» Task to carry out:
Copy the records below word for word, starting at the line containing "704x1146 pixels." and ending after the line containing "tap(112, 141)".

» Data records:

[start]

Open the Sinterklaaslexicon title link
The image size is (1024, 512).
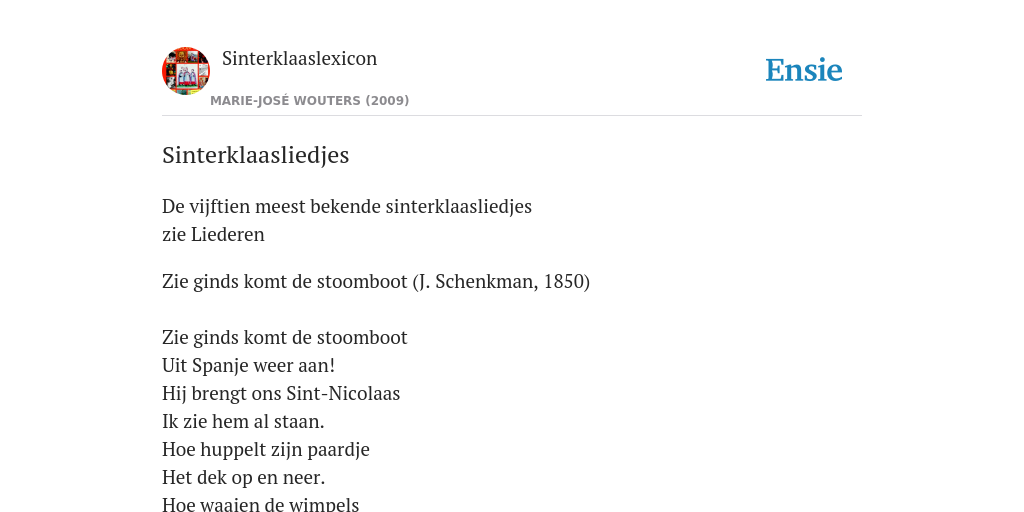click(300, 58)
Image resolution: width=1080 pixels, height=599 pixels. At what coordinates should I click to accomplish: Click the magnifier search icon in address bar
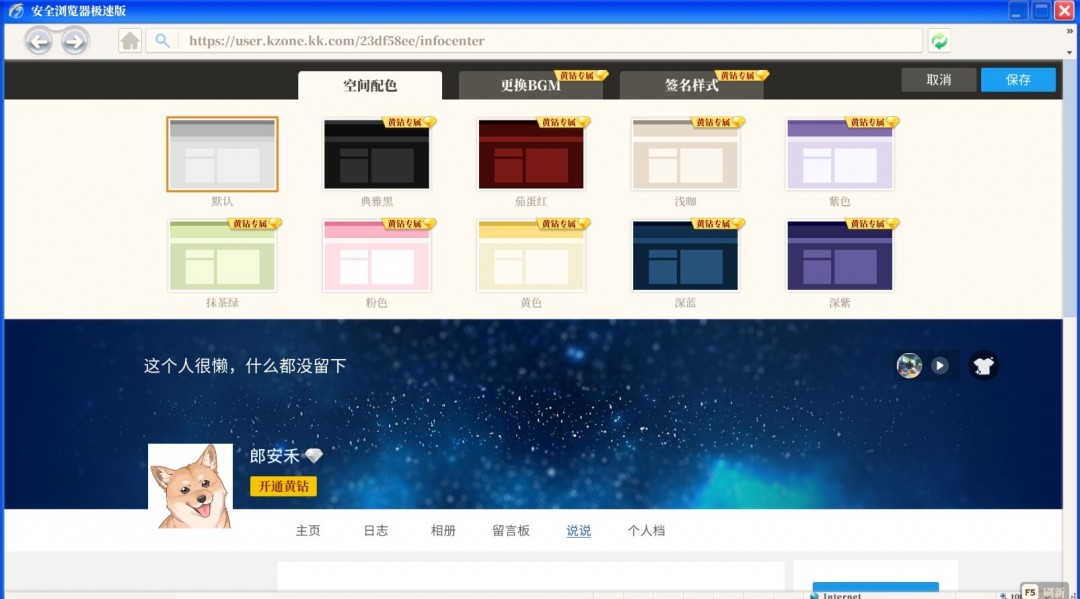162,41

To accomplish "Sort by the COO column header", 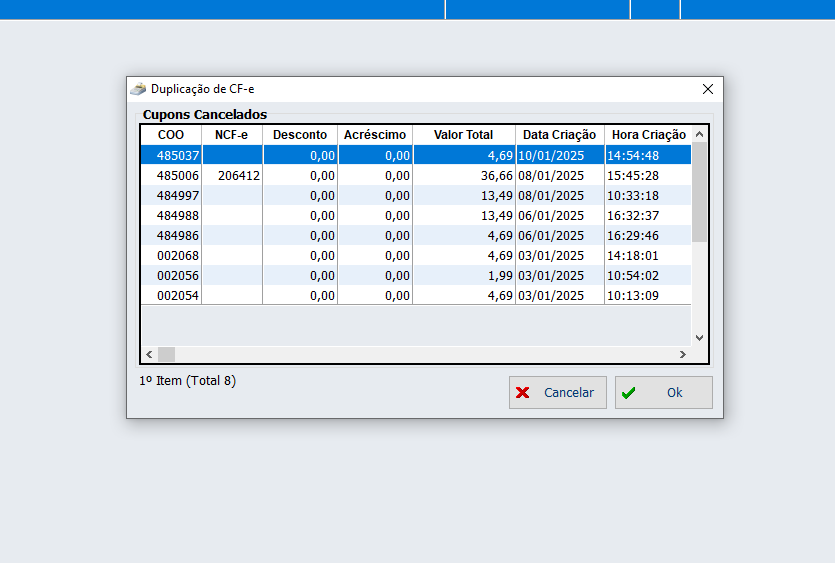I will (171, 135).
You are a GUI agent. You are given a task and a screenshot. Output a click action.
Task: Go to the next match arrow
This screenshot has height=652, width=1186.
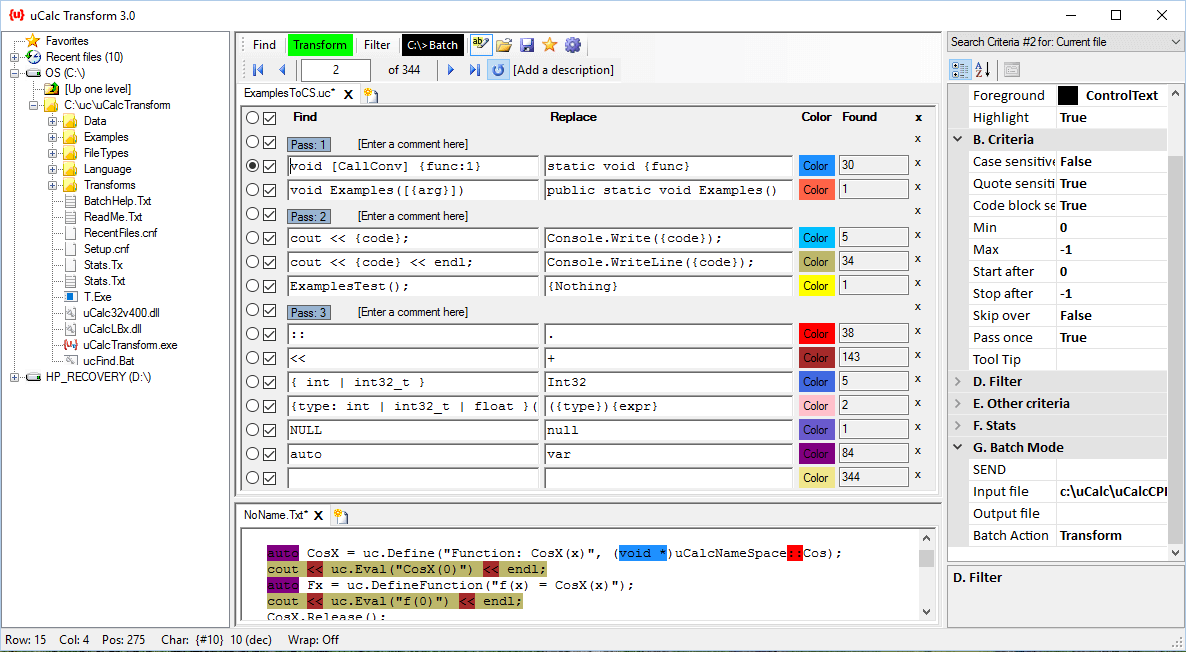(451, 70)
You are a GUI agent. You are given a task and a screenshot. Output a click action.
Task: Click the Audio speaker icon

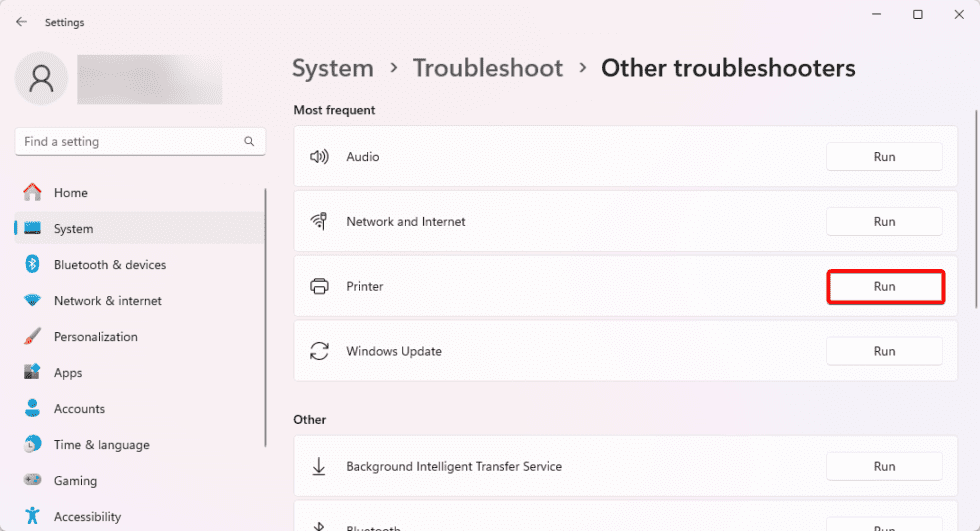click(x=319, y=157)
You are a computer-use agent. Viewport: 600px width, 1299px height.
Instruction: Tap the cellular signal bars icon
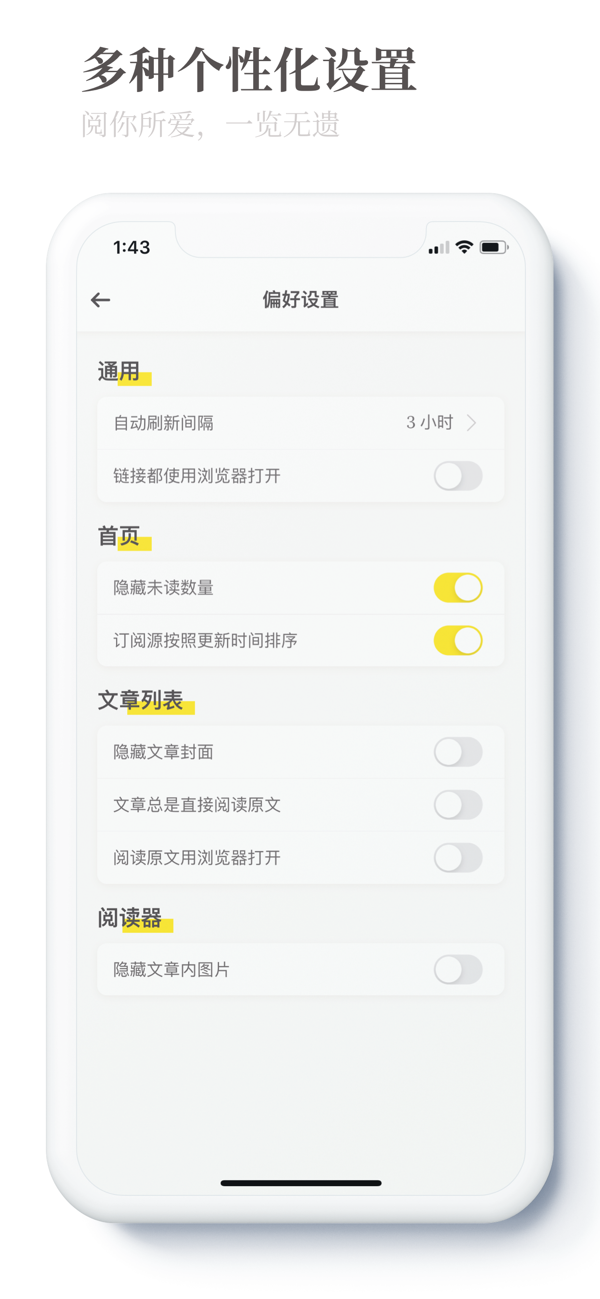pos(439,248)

[end]
[start]

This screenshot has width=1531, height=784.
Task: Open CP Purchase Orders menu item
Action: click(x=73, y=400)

[end]
[start]

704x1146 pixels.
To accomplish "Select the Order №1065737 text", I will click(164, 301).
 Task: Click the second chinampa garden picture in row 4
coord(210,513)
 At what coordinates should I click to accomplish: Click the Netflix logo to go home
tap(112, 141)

[end]

» Task answer:
704x1146 pixels.
To accomplish "Select the Order №1065737 text", I will click(164, 301).
 Task: Click the second chinampa garden picture in row 4
coord(210,513)
 At what coordinates should I click to accomplish: Click the Netflix logo to go home
tap(112, 141)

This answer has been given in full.